Stripe’s diversity policy

While the terms have not been made public, it is very likely that Stripe is offering a more lucrative financial package to Suryadevara, including attractively priced stock options. Stripe was valued at $35 billion at its last funding round in April. Sequoia Capital, Andreessen Horowitz and other major U.S. venture capital firms, who were early investors in Stripe, invested additional funds in the company in April.

Stripe apparently hired Suryadevara as part of its strategy for a public listing of its stock. Also, the company says it actively promotes diversity among its employees, especially in senior management. Suryadevara meets two diversity criteria: a woman as well as a minority. On its site, Stripe’s appeal to potential Indian and other South Asian hires includes a Desi community organized by employees to promote their “cultural identity and interests.”

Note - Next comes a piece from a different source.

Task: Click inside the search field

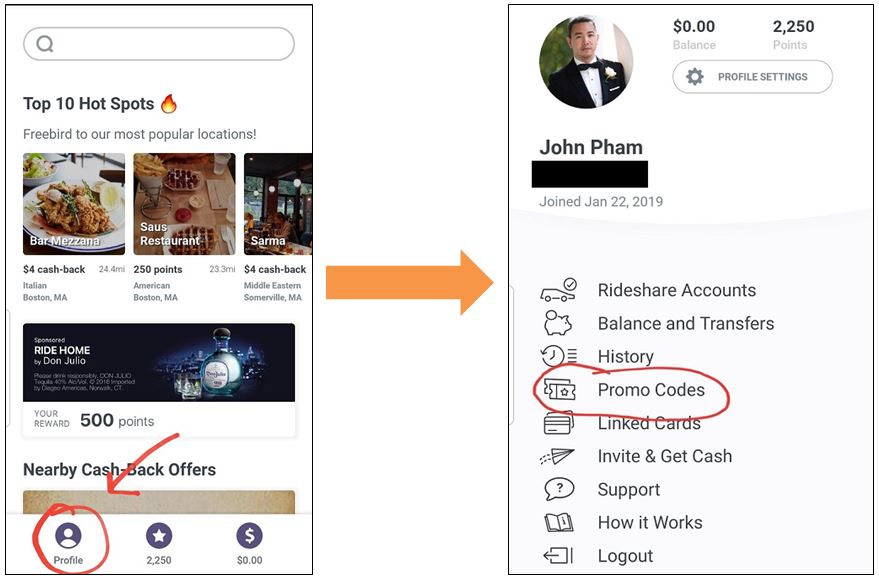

Employers in America, from colleges to hospitals to high tech companies, point to their hiring of Indians as evidence of their commitment to minorities and diversity. But they ignore that, unlike Blacks and Hispanics, Indians do not qualify as minorities. Indians in the U.S. are from middle-or-upper class families and are educated mostly at good schools in good neighborhoods. They faced no economic exploitation and no historical disadvantages due to social and other discrimination in America. This is true of numerous CEO’s, including Satya Nadella of Microsoft and Sundar Pichai of Google, as well as hundreds of thousands of Indian engineers, managers, doctors and professors in the U.S.

Suryadevara got an MBA from the Harvard Business School in 2003 and became a Chartered Financial Analyst in 2007. Earlier in 2000, she became a Chartered Accountant and got a Masters in Commerce from Madras University, while working at PriceWaterhouseCoopers in India.

She is a graduate of the Ethiraj College for Women in Chennai, India. She finished high school at St. John’s Senior Secondary School in the South Indian city. Her father died when she was young. Suryadevara and her two sisters were brought up by their mother who worked at a branch of the Syndicate Bank in Mylapore, Chennai.

Founded by two brothers from Harvard and MIT

Stripe was founded in early 2010 by Patrick and John Collison, two brothers who came to the U.S. from Ireland. Patrick was studying math and physics at MIT while John was at Harvard University. Three years earlier, during his first year at MIT, nineteen-year old Patrick dropped out to start Auctomatic with Harjeet and Kulveer Thaggar. It sold software that enabled individual sellers on sites like eBay and Amazon to optimize their selling and maximize profits. In 2008, a year later, the start-up was acquired by LiveMedia for a reported $5 million.

In early 2010, Patrick and John were discussing why it was so difficult to accept payments for online transactions. Patrick dropped out again from MIT and John from Harvard to work on creating a simple solution to the problem. The start-up evolved into Stripe. Patrick, 31, and John, 30, are each worth an estimated $3.2 billion, according to Forbes.  

Last December, Patrick returned to MIT to speak to students at an event, “The Impatient Pursuit of Progress.” Patrick was introduced by Anantha Chandrakasan, the dean of MIT’s School of Engineering. Chandrakasan, B.S,, M.S. and Ph.D., Electrical Engineering and Computer Sciences from the University of California, Berkeley, in 1989, 1990, and 1994 respectively,

Replying to a question, Patrick shared that he wished he had experimented more while at MIT. When you leave campus, he said, it is easier to study theory and more challenging and costly to experiment. In answer to another question from a first year student on how to be confident of success, Patrick said it was important to focus on one’s own interests rather than follow “the train tracks laid down by others.”